そんなマキの背中を見るトキエの目は、キラッキラに輝いている・・


 トキエ(くぅ〜〜〜!、姐さんやっぱカッケぇなぁー!!
     この人見てると、こぉ胸の辺りが・・・熱くなるんだよ!!!)ぐっ


 マキ「・・どうした?」

 トキエ「いや、何でも!」
ニシシと・・はにかんだ笑いで返すトキエ

 マキ「そうか・・・。」



 トキエ「・・あそうだ!、ユエのやつ少し遅れるって言ってましたよ。
     陸上部の練習延びるとかで・・」
 マキ「ふむ・・。
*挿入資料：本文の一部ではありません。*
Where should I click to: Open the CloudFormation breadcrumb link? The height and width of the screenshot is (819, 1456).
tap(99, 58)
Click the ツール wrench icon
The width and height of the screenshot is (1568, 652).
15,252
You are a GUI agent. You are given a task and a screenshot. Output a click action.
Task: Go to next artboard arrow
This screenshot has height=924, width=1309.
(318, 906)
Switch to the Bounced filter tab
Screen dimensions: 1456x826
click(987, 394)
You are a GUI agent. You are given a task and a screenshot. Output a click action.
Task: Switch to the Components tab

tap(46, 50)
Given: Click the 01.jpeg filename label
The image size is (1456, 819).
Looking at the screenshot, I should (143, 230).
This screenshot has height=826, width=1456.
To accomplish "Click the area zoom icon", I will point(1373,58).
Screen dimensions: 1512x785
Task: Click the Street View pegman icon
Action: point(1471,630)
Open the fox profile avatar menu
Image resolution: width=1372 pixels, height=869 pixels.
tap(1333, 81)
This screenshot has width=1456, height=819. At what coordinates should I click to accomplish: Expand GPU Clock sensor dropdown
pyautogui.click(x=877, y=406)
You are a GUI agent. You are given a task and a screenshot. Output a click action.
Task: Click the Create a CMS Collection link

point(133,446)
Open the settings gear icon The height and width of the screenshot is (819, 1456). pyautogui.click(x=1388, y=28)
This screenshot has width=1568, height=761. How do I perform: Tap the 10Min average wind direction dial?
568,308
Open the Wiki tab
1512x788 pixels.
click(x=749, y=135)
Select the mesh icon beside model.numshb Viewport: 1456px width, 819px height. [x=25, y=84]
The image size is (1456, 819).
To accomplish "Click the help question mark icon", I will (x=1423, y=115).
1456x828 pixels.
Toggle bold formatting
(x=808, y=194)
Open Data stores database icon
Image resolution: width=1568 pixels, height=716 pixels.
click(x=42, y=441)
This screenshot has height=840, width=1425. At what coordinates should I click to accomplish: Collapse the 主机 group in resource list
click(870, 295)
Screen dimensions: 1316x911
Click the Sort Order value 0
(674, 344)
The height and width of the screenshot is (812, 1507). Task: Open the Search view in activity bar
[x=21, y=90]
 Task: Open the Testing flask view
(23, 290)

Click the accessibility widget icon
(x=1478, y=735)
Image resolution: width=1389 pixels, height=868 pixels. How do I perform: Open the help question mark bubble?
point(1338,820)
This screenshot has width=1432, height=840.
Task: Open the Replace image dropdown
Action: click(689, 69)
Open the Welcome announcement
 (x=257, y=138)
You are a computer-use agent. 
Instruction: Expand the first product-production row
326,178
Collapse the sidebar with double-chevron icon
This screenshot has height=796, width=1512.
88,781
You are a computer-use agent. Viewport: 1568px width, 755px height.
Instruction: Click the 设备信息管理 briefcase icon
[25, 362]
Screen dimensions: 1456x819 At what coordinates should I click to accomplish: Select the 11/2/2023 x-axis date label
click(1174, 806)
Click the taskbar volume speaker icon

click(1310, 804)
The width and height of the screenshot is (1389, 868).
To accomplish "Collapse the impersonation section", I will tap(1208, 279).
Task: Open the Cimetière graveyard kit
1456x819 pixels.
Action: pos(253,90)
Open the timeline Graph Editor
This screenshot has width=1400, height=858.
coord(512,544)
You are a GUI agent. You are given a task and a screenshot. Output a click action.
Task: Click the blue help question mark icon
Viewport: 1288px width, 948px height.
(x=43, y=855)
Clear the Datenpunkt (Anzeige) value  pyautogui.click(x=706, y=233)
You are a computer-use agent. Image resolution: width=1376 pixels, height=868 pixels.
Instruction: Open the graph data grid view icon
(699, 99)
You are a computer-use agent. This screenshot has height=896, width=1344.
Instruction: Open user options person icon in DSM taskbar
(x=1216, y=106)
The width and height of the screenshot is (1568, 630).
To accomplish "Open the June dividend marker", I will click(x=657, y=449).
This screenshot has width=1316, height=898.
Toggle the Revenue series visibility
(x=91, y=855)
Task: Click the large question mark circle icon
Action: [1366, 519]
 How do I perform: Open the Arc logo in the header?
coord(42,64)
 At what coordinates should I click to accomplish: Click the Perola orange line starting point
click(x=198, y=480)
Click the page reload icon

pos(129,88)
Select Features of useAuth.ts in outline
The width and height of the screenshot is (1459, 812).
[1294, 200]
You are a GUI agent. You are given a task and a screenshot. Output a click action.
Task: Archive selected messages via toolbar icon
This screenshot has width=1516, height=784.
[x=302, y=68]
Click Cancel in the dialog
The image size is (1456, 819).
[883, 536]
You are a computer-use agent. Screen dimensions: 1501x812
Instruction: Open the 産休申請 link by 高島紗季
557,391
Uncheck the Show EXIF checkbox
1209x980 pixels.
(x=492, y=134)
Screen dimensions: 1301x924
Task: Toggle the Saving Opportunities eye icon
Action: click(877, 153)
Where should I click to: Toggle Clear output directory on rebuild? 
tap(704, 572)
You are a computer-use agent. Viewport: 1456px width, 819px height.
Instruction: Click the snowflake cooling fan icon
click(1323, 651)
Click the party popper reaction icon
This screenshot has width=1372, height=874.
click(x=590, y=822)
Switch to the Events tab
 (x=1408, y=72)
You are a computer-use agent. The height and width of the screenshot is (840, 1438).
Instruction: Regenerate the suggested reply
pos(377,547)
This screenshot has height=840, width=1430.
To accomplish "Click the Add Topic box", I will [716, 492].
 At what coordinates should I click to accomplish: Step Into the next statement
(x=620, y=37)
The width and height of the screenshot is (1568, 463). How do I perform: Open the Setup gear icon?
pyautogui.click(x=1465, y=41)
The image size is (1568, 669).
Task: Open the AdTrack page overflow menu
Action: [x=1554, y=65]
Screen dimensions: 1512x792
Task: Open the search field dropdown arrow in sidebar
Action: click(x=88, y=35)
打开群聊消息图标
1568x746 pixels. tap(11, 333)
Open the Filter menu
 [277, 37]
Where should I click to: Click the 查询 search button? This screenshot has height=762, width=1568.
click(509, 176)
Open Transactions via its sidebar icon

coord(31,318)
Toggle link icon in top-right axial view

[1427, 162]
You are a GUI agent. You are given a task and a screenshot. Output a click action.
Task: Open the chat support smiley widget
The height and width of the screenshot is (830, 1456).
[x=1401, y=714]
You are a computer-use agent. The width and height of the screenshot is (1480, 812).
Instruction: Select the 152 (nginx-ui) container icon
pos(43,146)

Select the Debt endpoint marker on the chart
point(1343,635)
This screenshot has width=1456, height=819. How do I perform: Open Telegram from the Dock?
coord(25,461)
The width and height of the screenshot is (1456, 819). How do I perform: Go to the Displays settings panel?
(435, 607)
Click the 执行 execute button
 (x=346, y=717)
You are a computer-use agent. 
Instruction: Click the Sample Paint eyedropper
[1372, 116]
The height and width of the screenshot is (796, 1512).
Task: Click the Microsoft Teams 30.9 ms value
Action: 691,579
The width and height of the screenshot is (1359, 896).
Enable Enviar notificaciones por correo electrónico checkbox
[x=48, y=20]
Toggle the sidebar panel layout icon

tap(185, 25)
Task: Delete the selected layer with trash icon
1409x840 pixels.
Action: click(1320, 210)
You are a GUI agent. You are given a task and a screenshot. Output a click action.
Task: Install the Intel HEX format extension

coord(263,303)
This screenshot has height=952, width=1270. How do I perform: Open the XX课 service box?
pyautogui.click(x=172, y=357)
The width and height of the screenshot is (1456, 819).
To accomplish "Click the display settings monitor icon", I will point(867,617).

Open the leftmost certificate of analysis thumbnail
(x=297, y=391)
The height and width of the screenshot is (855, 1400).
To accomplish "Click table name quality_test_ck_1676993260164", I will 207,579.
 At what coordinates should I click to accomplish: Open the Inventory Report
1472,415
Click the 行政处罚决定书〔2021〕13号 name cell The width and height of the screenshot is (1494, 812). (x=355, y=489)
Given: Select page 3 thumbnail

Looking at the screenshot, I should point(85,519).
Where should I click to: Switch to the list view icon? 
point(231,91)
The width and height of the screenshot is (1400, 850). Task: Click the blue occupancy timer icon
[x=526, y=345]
では私達もユエが来るまで
    老師(鬼瓦ジム)のところで稽古といこうか・・」

 トキエ「やったなタツミ!、
     念願の姐さんとのスパー(スパーリング)できるな!!」

コクリと頷くタツミ・・その目は熱い。




マキの背中に付いて歩くトキエとタツミ・・


その後ろ姿を見るギャラリー達・・
 野次馬「今時の女子高生は凄いわね〜・・」
 野次馬「捕まえたのって、回覧板に書いてた引ったくり犯でしょ?」
 野次馬「そうそう、助かるわ〜」


 ???(おほー!!、スクープ来たわよー!!!♪♪♪)(☆▽☆)φ

人だかりの中には・・ちゃっかり新聞部部長、ヨシコの姿もあった・・・。